## Prompt
The answer should be each line from the entries below that has the word "computer" in it.

======== Supplied material

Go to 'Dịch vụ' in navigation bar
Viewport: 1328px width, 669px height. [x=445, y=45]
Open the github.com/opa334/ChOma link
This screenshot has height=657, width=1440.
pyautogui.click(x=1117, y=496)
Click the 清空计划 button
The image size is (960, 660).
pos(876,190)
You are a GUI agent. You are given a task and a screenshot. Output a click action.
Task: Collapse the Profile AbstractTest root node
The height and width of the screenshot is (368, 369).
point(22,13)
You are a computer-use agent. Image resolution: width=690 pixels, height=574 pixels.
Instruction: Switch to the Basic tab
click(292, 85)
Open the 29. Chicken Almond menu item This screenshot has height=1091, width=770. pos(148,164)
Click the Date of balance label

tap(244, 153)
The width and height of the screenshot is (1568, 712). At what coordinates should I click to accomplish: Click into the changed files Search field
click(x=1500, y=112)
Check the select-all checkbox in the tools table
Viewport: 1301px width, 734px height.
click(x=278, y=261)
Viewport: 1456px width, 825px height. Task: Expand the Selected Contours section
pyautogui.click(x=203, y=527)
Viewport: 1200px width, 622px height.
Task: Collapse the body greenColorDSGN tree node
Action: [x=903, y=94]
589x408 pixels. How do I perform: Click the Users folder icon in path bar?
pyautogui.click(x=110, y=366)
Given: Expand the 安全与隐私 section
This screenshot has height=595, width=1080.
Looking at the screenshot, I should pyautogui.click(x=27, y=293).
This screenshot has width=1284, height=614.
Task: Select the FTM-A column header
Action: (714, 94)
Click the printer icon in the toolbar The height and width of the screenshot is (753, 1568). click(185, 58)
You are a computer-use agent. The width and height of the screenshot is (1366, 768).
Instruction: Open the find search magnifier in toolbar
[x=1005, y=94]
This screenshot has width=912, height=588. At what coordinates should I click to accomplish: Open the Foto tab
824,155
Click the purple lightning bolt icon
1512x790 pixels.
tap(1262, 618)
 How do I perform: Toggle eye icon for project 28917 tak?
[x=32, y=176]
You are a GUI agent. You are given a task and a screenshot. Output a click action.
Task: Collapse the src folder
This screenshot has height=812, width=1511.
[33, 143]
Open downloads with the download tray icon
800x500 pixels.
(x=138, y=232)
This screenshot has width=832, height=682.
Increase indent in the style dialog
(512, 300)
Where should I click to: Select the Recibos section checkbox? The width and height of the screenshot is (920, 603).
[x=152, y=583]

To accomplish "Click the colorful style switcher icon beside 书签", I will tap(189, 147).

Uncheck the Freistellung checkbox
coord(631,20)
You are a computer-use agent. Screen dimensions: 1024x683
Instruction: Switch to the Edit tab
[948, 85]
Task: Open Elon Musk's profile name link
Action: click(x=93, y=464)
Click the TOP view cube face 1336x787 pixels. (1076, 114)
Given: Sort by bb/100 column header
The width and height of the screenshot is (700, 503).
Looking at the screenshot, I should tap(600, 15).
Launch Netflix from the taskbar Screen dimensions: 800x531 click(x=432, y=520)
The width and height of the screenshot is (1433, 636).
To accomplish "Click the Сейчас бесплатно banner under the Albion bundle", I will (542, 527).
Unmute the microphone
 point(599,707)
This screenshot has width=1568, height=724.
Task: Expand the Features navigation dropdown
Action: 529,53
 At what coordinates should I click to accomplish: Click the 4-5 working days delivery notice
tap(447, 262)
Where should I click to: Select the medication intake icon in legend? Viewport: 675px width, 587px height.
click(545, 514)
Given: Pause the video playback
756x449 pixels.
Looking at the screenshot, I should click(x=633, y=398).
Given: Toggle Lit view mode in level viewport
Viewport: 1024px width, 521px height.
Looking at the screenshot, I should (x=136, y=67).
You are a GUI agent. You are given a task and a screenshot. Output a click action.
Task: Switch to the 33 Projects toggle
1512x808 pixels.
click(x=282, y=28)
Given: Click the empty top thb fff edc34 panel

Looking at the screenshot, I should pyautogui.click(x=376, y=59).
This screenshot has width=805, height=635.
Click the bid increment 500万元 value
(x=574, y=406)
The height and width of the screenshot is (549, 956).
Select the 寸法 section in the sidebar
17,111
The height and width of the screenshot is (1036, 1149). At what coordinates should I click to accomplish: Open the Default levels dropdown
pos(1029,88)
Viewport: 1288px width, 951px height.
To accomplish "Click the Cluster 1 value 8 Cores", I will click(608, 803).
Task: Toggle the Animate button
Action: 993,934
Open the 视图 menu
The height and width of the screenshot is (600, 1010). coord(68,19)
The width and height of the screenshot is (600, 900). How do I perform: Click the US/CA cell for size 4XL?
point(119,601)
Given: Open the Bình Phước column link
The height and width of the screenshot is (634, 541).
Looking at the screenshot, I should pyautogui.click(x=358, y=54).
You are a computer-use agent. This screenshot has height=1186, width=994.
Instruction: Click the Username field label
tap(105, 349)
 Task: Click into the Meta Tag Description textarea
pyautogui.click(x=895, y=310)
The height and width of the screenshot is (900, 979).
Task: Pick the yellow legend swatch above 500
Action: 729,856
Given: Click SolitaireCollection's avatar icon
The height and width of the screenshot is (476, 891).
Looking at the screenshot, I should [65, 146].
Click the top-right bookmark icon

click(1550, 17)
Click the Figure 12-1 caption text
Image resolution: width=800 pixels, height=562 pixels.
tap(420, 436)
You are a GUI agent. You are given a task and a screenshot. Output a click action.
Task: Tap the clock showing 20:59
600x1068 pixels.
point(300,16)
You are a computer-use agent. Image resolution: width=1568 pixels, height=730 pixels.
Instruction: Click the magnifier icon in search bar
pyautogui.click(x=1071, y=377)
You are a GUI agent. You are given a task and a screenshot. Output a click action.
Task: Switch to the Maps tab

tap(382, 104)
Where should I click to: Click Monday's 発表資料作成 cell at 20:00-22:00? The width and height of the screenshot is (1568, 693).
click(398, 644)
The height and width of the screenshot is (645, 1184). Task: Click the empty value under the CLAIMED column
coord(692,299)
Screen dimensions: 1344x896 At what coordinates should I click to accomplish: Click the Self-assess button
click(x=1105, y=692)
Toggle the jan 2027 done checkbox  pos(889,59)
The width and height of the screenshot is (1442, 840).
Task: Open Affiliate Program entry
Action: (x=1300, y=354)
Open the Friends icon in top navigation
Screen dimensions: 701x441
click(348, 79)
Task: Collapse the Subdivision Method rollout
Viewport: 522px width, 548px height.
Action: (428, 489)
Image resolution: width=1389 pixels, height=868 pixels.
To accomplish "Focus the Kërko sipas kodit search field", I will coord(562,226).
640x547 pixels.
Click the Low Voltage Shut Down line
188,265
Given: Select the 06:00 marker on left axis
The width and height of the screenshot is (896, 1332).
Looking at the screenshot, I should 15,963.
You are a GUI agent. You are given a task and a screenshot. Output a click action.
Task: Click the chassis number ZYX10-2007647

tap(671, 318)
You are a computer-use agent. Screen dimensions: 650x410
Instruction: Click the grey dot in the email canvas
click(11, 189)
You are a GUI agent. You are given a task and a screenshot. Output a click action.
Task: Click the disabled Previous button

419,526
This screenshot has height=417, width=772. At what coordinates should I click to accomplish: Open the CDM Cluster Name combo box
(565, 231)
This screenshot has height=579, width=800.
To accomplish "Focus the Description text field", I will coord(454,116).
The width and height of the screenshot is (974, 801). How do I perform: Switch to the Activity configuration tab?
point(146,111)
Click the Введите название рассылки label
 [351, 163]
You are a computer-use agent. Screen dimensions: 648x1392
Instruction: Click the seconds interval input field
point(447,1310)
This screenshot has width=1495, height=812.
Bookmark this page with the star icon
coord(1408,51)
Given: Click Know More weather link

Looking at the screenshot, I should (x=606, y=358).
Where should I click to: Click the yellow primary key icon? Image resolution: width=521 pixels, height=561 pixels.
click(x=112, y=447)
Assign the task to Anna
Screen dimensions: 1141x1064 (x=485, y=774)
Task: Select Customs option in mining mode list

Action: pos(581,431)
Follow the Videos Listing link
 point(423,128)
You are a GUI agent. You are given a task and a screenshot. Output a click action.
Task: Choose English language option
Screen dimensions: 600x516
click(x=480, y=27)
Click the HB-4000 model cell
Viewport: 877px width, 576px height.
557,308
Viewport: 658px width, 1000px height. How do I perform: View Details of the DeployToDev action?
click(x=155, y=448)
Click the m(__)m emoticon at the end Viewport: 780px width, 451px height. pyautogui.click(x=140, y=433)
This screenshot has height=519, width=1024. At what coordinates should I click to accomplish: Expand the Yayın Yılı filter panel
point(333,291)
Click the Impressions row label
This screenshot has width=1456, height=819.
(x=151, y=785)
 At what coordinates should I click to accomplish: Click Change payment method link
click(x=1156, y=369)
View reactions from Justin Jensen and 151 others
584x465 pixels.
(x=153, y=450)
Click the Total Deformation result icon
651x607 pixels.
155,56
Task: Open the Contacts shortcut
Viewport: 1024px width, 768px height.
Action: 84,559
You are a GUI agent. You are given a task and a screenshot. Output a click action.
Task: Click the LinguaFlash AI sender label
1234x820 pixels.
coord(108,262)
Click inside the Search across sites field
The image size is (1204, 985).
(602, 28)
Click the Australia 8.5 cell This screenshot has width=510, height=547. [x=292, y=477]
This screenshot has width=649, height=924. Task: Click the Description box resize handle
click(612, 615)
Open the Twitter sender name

================

## Exercise response
You are a computer-use agent. Image resolution: width=690 pixels, height=574 pixels.
You are a computer-use agent. The width and height of the screenshot is (1366, 768).
You are a computer-use agent. Screen dimensions: 1024x683
You are a computer-use agent. This screenshot has height=1186, width=994.
You are a computer-use agent. Image resolution: width=1568 pixels, height=730 pixels.
You are a computer-use agent. Screen dimensions: 650x410
You are a computer-use agent. Screen dimensions: 648x1392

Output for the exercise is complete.